Final Fantasy VIII has a manual.

Obviously. It's a PSX-era game.

Now, I avoided looking at the manual precisely because it contained some out-of-game information about characters. But of course, as a child, I would have had access to that manual, and its knowledge would have informed my perception of the game; so in a sense avoiding it was sort of introducing an 'artificial' blindness. Still, I waited this long; and now that we are at least halfway through the game, I feel fairly confident that it's fine to look at now.

So let's look at the FFVIII manual. What does it say?

Well, we've talked a bit in the past about how the introduction of various characters is constructed in a somewhat awkward way - such as Selphie being introduced early on but never giving her name until we meet her again - which suggests that the game originally intended to allow us to rename all party members, before changing that to 'only Squall, Rinoa and the GFs' at some point in development?

Well, the manual all but confirms that's the case. Specifically, it says: ""The Name Entering Screen shown on the right will be displayed for Squall when he comes under player control for the first time. It also appears when Squall meets new members of his party or obtains new Guardian Forces. To rename a character or Guardian Force, use the directional button to select a letter and press the X button to choose it."

Beside that, the manual is mostly occupied by the mechanics of the game - understandably given their complexity; there are long pages explaining GFs, Junctioning, and Triple Triad, as well as the Tamagotchi-style Chocobo minigame played on a separate device. All good.

What I find more interesting is that the manual includes something a little more foreign today: a list of the characters that just tells you what their deal is before you even encounter them.

Or at least what their deal is as far as the manual is concerned.

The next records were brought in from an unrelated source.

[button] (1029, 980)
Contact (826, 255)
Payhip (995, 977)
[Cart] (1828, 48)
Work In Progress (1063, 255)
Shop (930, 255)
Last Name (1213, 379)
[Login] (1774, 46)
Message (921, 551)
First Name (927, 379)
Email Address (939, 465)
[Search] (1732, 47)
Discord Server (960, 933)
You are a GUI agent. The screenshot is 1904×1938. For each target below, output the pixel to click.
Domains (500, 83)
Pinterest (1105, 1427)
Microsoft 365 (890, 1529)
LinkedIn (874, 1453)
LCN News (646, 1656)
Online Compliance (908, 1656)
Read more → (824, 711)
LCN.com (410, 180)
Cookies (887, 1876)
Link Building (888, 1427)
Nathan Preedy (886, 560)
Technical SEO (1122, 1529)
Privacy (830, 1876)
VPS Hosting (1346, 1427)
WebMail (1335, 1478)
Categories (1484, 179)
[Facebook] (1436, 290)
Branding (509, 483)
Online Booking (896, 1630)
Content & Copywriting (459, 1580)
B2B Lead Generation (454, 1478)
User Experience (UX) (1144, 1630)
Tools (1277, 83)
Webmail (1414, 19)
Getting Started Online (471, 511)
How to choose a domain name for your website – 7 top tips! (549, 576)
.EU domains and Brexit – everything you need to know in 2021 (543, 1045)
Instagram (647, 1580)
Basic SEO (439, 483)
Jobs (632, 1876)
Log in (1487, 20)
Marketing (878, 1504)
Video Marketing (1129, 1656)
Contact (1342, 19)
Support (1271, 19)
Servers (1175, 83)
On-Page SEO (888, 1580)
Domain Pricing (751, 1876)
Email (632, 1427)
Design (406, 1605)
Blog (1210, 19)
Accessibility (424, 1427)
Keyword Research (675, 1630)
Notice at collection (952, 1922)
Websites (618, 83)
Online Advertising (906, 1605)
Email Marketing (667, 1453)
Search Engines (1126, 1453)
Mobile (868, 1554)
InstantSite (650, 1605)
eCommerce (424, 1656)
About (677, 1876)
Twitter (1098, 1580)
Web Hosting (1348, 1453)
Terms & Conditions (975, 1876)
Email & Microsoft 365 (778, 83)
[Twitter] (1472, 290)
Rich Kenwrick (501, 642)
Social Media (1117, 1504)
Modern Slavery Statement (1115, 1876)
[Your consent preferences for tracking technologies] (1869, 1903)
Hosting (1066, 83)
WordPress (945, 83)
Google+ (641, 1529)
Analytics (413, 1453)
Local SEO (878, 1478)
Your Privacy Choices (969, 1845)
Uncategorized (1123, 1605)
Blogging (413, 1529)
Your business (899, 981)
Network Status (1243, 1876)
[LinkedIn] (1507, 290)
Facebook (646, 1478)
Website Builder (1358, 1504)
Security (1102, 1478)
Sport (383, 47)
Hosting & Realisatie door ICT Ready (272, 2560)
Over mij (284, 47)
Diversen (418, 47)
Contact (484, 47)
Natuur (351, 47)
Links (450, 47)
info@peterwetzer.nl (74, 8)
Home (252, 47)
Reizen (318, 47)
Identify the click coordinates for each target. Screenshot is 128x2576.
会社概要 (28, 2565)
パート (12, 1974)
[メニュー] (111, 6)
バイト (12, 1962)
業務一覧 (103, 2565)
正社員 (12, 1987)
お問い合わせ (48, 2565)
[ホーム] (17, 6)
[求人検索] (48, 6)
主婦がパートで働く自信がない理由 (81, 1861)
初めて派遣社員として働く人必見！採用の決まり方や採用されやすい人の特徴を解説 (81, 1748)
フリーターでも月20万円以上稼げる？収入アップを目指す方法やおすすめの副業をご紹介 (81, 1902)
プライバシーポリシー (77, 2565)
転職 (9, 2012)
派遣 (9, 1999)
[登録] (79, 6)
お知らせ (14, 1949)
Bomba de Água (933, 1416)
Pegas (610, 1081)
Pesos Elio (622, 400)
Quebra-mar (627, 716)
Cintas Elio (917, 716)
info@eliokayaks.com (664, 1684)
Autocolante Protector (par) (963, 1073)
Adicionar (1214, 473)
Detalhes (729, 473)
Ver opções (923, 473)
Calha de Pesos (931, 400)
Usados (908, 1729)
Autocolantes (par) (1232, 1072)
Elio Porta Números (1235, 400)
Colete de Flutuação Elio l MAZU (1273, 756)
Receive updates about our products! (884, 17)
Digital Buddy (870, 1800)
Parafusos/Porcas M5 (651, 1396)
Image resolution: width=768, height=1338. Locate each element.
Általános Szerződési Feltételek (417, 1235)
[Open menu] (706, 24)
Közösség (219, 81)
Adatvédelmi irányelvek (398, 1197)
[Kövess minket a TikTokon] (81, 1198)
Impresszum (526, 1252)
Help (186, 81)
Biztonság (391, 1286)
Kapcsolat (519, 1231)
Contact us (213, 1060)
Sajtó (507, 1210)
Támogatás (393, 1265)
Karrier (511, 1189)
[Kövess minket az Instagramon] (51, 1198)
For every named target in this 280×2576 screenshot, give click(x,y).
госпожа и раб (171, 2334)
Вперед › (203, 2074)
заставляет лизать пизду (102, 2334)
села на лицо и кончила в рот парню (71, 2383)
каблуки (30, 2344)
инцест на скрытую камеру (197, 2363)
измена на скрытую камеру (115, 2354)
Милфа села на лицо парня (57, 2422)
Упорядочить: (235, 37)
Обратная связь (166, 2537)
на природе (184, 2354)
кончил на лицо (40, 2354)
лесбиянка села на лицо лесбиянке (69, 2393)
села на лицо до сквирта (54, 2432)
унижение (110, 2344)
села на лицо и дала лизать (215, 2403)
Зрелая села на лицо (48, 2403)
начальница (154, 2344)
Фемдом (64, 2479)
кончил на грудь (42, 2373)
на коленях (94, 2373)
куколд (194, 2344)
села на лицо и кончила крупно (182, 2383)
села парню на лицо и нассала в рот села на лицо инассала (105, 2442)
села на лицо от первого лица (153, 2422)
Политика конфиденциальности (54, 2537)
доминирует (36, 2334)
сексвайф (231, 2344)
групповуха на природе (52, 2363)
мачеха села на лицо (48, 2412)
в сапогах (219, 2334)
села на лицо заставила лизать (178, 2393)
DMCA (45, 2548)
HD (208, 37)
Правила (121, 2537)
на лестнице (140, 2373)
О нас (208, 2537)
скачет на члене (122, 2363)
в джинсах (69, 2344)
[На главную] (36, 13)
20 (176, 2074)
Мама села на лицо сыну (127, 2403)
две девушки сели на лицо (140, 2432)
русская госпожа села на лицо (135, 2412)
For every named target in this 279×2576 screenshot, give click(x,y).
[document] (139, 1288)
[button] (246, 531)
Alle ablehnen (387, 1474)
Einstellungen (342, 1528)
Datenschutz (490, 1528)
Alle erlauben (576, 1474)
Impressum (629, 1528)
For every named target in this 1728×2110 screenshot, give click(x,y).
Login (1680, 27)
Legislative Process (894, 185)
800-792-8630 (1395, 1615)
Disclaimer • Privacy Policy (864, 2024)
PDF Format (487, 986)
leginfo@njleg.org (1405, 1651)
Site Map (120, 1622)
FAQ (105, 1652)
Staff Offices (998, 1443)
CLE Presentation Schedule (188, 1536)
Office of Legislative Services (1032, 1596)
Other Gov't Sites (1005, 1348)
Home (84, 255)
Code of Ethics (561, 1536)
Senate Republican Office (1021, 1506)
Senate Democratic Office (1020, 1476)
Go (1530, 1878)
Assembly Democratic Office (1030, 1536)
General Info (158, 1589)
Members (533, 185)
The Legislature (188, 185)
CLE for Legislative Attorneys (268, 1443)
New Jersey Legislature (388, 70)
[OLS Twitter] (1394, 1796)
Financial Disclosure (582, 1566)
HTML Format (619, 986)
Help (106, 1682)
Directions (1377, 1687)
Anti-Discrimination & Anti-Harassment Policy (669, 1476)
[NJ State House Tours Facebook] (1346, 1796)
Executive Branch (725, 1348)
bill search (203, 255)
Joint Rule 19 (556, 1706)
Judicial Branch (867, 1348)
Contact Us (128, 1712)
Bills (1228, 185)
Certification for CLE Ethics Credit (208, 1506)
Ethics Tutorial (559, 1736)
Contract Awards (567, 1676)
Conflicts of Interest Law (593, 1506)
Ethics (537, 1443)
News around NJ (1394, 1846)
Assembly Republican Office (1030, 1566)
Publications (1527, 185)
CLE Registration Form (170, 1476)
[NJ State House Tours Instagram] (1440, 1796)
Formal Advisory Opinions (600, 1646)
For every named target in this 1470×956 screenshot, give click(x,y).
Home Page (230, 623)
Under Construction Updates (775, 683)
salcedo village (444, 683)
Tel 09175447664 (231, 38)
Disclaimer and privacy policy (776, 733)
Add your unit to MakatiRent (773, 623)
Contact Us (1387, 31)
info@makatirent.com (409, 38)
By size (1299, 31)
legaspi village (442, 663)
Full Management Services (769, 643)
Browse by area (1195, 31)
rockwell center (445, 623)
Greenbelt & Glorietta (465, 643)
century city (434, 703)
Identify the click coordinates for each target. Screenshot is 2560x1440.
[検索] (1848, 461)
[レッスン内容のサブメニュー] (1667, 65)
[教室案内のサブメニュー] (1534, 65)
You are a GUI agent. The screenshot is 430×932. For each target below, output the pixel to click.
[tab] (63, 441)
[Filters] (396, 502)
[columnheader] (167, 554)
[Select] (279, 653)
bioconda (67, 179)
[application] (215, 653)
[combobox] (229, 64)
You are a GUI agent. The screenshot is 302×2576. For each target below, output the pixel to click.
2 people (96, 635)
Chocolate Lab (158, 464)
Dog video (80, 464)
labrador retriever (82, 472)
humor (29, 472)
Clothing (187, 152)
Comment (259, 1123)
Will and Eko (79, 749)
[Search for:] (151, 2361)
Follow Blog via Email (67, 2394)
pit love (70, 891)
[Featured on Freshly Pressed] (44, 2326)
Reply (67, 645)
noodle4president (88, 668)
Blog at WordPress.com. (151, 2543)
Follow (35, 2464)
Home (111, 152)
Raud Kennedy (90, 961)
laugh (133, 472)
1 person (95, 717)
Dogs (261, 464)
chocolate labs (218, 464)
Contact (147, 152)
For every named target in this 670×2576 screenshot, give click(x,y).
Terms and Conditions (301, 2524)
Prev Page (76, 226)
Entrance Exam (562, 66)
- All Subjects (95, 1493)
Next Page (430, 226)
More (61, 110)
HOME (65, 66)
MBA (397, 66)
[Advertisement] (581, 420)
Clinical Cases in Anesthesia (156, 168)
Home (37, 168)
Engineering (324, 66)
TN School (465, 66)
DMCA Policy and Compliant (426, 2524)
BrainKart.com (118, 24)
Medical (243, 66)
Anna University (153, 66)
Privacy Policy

Like, I hadn't realized how much my expectations of media had changed over time, but having the paratext tell you "this character may look gruff, but he actually has a heart of gold" before you actually meet the character and get to see for yourself that they have a heart of gold used to be standard for the fiction I consumed but feels like it no longer is? Maybe that's related to the rise of 'spoiler culture,' but, hm. "There's a sniper called Irvine who looks like he has a devil may care attitude but is in reality sensitive and serious" isn't spoilers, but it's something a modern story would let you experience firsthand rather than just tell you in the booklet?

And this is compounded by the fact that said paratext is inconsistent as to whether it's telling you stuff you wouldn't know for a while ahead of time (Quistis's depressive tendencies), hiding character twists because it doesn't seem to know there's a twist (Selphie's violent tendencies), or saying stuff that is either actual spoilers for later in the game or just plain making shit up (Laguna being an actual journalist rather than that being the dream he never got to fulfill). It just feels... Old school.

Here's the character entries for all characters in the manual:






Also, I guess Laguna is a whole 27 years old, huh. And every other character is specifically, exactly 17 except for Seifer and Quistis, both 18.